The various Group A cadres are as below include:
- Central Civil Services recruitment through Civil Services Examination (CSE)
  - Indian Railway Traffic Service (IRTS)
  - Indian Railway Personnel Service (IRPS)
  - Indian Railway Accounts Service (IRAS)
  - Indian Railway Protection Force Service (IRPFS)
- Central Engineering Services recruitment through Engineering Services Examination (ESE)
  - Indian Railway Service of Engineers (IRSE)
  - Indian Railway Service of Electrical Engineers (IRSEE)
  - Indian Railway Service of Mechanical Engineers (IRSME)
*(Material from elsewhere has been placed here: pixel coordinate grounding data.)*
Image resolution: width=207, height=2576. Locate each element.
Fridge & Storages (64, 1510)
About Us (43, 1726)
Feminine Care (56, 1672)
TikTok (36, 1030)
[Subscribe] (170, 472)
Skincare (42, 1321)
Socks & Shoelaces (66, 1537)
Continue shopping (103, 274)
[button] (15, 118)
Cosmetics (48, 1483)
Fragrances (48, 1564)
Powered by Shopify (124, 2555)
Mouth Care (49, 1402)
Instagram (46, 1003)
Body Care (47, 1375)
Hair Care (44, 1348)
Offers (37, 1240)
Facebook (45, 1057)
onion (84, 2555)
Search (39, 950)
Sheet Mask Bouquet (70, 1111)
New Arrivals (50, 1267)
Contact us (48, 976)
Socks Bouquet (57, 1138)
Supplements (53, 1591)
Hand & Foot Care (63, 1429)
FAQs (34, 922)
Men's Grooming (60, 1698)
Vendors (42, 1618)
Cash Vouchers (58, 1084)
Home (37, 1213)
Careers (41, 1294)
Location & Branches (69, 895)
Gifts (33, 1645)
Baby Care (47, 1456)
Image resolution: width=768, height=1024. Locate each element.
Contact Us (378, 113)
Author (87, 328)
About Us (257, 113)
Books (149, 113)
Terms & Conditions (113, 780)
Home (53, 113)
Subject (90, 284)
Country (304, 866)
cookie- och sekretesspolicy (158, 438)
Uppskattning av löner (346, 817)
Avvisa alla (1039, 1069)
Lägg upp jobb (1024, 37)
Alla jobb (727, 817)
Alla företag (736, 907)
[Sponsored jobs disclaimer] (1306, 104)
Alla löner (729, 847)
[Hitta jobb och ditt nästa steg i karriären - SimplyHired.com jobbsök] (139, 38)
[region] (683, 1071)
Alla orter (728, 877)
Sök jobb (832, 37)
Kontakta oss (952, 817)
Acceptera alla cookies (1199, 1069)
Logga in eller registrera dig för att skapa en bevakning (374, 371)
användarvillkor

  - Indian Railway Service of Signal Engineers (IRSSE)
  - Indian Railway Stores Service (IRSS)
- Central Health Science Services recruitment through Combined Medical Services Examination (CMSE)
  - Indian Railway Health Service (IRHS)

Group B employees are recruited by departmental promotional exams of Group C employees. Recruitment of Group C employees are through exams conducted by the Railway Recruitment Control Board (RRCB) and Group D staffs are recruited by zonal Railway Recruitment Cells (RRC). Indian Railways operates seven centralized training institutes and 295 training centers.